What does inflation mean for the music industry?

What does inflation mean for the music industry? A case study of music promoter Live Nation and the knock-on effects of large industry players having to service rising debt levels.

Rising inflation rates are a global issue. It is also particularly bad in the UK. A “mini-budget” released a few weeks ago by the UK government raised interest rates and sparked a crisis in the Pensions industry through rising gilt yields and had the knock-on effect of rising mortgage rates for consumers. It is too early to see the extent from the fall-out of this “fiscal-event”, however, leaders are looking to their own industries to try and forecast the effect rising inflation will have on future operations. The same is true of the music industry in the UK.

 

The music industry in the UK is dominated by several major promoters, particularly AEG and Live Nation.

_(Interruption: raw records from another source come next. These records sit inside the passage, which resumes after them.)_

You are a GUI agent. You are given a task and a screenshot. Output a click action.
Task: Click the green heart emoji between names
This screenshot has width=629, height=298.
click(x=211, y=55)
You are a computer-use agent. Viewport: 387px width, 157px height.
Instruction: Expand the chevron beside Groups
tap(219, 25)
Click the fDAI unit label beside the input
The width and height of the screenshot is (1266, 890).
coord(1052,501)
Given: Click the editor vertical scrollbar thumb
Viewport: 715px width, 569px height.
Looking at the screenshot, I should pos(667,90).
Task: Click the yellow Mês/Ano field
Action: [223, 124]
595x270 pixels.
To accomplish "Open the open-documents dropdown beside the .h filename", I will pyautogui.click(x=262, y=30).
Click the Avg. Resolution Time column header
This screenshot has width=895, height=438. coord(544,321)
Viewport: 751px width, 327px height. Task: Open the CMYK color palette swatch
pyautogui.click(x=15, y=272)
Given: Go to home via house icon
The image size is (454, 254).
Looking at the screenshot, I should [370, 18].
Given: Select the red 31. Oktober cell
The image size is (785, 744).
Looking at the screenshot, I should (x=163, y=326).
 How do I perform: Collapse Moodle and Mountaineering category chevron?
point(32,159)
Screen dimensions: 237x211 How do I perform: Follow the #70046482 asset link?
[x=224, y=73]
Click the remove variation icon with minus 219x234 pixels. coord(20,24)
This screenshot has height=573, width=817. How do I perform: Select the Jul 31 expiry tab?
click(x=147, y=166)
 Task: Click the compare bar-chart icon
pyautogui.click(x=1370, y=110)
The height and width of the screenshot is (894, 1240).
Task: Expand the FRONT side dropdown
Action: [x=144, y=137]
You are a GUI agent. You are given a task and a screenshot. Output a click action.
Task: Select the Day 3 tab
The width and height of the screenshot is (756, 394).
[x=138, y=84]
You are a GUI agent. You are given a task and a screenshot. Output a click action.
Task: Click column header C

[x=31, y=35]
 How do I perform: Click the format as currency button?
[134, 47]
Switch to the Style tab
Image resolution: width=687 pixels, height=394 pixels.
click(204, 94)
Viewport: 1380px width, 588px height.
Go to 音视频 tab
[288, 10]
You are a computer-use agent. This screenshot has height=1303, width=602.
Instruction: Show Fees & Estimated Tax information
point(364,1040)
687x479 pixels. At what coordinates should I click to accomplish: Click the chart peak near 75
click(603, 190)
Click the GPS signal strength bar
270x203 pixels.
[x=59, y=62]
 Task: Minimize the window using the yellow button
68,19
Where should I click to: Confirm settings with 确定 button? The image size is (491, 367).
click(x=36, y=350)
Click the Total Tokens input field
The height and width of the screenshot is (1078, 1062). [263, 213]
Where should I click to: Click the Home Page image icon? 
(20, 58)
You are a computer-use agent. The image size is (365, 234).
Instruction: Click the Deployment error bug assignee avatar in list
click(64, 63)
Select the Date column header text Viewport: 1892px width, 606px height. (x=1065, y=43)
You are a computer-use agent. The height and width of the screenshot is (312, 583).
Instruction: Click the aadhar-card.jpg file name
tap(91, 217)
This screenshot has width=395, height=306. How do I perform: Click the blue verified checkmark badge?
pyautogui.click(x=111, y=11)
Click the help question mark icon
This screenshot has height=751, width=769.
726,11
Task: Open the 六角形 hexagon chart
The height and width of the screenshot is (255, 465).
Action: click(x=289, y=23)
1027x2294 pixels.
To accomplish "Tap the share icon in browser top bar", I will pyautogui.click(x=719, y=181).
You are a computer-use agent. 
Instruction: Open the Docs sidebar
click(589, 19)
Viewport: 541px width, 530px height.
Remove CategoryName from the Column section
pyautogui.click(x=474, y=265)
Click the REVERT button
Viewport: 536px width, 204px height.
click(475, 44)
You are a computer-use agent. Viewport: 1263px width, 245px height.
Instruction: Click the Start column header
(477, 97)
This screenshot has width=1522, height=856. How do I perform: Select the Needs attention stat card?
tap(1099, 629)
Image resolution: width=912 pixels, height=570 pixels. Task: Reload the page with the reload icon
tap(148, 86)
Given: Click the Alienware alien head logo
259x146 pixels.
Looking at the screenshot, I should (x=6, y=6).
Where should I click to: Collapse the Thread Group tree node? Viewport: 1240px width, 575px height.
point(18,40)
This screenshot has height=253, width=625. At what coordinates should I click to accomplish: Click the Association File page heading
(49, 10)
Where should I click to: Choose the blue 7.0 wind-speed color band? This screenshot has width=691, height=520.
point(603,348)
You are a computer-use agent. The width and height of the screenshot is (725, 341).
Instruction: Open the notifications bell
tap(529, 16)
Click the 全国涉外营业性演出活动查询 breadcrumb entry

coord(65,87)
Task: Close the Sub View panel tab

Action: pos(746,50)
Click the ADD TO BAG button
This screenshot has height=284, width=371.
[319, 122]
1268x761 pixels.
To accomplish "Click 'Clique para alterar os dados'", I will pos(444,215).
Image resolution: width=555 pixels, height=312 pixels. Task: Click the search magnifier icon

A 2019 Competition and Markets Authority case into a Live Nation acquisition in Ireland, found that Live Nation has a “leading global position in live entertainment” and a “leading position in the Ticketing Services market”. This leading global position caused controversy in recent days when Live Nation’s ticketing arm, Ticketmaster, introduced dynamic pricing engines on all ticket sales, with musicians Paul Heaton and Jacqui Abbott calling it “greed in the industry”. However, Live Nation’s market capitalisation isn’t necessarily an issue for live entertainment. A well-funded and profitable business should mean more and better concerts for consumers. What should be of concern is how healthy the company is in a time of rising inflation rates.

 

Rising inflation rates impact large organisations through their ability to service their debt. Live Nation’s balance sheet published in June 2022, show liabilities of $8.63bn due within 12 months. With cash and near-term receivables considered, total liabilities stand at $8.50bn. This deficit isn’t of immediate concern, as large organisations can raise capital fairly easily. However, with rising inflation rates, debt levels could increase by around 10%. Faced with rising costs on servicing debt the company will seek to cut costs and reduce risk on their balance sheet. This could lead to a vastly reduced touring schedule for 2023 and 2024 as promoters such as Live Nation need to act like any large organisation and remain solvent. This has a knock-on effect for artists and musicians. Rising inflation rates have already caused musicians to cancel tours. A company with as large a market capitalisation as Live Nation is likely to fuel this trend when it needs to cut costs.

 

Therefore, large promoters such as Live Nation will have to cut costs to service rising debt levels or risk bankruptcy. This is where global dominance in an industry isn’t helpful to the consumer. If the companies with a capitalisation on our live entertainment need to reduce their output, it means less for everyone.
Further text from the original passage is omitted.